Return all lines in the material below that contain "section".

----

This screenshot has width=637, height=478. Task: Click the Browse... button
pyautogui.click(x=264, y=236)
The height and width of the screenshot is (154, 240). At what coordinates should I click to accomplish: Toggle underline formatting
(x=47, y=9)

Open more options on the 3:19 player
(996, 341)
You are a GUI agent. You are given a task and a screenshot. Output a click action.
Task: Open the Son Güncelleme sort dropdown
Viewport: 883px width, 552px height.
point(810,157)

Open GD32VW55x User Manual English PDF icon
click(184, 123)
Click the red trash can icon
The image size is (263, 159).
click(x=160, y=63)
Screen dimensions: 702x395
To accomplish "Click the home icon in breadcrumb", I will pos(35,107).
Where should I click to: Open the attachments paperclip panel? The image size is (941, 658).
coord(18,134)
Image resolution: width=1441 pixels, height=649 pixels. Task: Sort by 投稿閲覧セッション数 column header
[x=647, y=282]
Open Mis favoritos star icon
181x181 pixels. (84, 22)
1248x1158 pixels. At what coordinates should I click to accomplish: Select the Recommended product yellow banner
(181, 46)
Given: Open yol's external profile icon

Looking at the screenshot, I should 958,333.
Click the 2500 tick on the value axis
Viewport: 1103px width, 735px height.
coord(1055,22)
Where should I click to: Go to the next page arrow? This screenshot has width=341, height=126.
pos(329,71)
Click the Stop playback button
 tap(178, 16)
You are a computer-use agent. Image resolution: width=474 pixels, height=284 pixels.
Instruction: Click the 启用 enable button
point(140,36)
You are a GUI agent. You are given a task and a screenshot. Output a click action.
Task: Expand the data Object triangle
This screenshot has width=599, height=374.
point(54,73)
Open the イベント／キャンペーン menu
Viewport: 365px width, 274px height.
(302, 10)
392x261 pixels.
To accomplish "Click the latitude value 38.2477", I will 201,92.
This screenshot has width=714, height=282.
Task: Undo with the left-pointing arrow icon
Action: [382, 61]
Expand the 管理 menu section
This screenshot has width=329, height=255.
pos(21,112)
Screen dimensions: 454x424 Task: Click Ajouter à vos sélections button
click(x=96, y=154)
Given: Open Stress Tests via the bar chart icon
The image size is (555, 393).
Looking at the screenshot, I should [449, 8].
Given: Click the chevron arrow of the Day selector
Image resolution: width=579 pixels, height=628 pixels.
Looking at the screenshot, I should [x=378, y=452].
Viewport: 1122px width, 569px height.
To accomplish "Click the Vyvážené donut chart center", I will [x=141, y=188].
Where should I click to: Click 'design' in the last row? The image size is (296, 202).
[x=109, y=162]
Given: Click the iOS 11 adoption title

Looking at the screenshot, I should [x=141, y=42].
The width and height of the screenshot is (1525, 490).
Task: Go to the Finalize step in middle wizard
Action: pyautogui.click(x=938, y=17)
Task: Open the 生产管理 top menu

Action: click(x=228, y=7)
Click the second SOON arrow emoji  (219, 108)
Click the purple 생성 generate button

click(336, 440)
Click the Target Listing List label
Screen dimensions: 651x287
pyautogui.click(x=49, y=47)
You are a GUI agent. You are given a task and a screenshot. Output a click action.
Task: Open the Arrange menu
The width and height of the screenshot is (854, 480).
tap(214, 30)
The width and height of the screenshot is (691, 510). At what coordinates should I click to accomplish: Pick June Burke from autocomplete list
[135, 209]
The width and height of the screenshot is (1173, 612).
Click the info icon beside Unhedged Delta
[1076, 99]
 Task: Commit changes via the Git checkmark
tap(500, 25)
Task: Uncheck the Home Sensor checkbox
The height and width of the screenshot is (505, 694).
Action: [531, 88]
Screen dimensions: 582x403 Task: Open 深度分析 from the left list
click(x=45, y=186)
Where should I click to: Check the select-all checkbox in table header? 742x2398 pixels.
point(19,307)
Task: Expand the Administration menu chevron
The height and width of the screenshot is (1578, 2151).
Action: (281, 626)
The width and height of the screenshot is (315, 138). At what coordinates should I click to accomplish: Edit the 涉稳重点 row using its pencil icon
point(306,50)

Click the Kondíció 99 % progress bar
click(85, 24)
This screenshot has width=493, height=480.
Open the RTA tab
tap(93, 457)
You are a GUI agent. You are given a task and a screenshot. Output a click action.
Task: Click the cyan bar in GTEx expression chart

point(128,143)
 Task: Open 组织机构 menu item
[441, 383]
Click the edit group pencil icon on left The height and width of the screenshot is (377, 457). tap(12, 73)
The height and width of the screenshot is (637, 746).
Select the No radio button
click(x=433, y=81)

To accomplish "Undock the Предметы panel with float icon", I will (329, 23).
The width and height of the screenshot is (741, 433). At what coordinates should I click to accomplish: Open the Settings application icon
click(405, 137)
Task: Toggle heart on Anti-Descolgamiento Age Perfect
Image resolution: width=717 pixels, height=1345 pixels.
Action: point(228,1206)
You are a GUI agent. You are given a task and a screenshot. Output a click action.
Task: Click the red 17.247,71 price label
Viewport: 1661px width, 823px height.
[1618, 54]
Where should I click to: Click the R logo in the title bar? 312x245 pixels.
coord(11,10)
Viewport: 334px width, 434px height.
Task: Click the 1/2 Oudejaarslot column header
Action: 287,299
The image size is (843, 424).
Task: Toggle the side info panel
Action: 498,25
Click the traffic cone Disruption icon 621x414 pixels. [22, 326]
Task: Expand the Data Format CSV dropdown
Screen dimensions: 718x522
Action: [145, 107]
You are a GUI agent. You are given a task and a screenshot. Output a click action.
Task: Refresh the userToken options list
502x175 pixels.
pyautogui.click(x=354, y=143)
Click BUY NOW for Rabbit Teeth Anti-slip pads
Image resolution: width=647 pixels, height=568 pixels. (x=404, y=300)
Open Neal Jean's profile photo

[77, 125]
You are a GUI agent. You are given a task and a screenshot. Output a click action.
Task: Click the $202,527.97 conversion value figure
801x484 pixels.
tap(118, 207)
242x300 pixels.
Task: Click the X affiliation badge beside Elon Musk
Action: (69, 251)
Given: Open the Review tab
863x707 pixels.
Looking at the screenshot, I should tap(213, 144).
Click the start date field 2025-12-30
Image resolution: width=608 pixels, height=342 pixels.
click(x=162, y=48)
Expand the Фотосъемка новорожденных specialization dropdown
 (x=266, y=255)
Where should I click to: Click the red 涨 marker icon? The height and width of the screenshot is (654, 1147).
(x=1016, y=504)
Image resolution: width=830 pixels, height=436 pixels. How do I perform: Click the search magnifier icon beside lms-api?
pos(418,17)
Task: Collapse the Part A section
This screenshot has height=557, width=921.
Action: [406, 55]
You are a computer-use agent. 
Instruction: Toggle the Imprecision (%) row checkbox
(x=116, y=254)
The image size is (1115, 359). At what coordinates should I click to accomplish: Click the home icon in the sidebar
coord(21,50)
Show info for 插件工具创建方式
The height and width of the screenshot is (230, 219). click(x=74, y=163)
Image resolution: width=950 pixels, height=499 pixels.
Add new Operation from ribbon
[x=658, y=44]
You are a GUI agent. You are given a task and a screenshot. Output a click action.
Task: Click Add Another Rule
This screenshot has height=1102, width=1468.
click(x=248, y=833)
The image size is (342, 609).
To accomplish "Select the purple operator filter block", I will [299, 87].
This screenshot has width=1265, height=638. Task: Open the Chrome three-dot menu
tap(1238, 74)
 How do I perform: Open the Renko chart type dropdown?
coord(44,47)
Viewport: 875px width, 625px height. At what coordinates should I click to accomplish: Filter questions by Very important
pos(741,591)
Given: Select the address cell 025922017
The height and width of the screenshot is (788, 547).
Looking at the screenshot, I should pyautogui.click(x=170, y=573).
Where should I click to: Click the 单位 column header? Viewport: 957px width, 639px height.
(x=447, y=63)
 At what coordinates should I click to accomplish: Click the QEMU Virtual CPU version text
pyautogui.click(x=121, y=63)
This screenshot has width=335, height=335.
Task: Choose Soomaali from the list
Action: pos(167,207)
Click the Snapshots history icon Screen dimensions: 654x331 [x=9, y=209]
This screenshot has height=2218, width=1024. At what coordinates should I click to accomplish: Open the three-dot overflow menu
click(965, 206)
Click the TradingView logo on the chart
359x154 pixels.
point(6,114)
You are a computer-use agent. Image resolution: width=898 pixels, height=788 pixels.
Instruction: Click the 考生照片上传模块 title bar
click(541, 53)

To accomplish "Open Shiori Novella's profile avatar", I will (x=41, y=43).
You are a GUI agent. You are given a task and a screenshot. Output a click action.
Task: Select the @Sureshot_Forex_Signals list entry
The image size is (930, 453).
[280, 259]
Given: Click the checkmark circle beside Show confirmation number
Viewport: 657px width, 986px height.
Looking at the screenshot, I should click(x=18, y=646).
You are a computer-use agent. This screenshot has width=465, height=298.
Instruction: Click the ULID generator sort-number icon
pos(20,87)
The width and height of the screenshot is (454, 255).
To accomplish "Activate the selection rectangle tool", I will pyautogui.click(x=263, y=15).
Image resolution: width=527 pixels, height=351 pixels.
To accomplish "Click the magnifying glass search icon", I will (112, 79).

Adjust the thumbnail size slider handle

----

OUTPUT FOR THIS EXERCISE –
Expand the 管理 menu section
Task: Collapse the Part A section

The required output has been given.